Based on a recently published study (Laton et al.), most leopard cat roadkills seem to be on tarmac roads adjacent to areas where there are secondary forest and plantations.

One reason for this is that leopard cats, like many carnivorans, seem to be fond of roads near forested areas. Perhaps this is because it is easier to travel, find, and catch prey along roads. However, this put them right in harms way, and many end up as roadkill.

Road mortality is not just a problem for the leopard cat but also wildlife in general. But it is an issue that can only be effectively solved with multiple decision makers. Signs in Singapore and Malaysia show that this is coming together. Hopefully, with sound science-based decisions for policy planning and roadkill mitigation, wildlife roadkills would not exacerbate the ongoing biodiversity crisis in Southeast Asia.

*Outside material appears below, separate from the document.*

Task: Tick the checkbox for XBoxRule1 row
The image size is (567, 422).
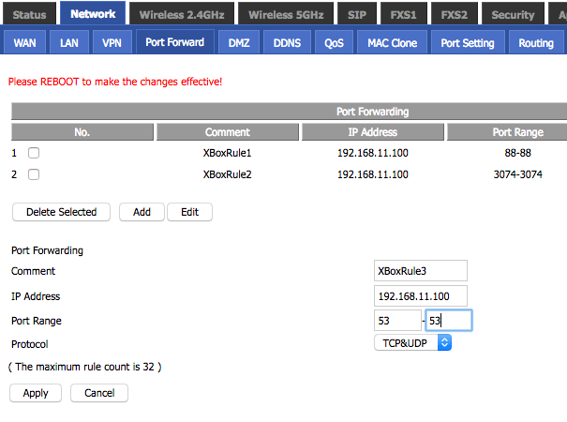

Laton, M.Z., Mohammed, A.A., Yunus, H. 2017. Roadkill incidents of the leopard cat (Prionailurus bengalensis) in the exterior wildlife reserved: A selected plantation area case. Journal of Entomological and Zoology Studies 5(4): 1507-1513.

A story the dead cat told

In the debut post, I wrote about how two road kills in 2001 and 2007 were the only verifiable evidence that leopard cats still exist on mainland Singapore. In fact, every carcass tells a story and are valuable to scientists and natural history museums (footnote 1). This post is about the story that a dead cat told.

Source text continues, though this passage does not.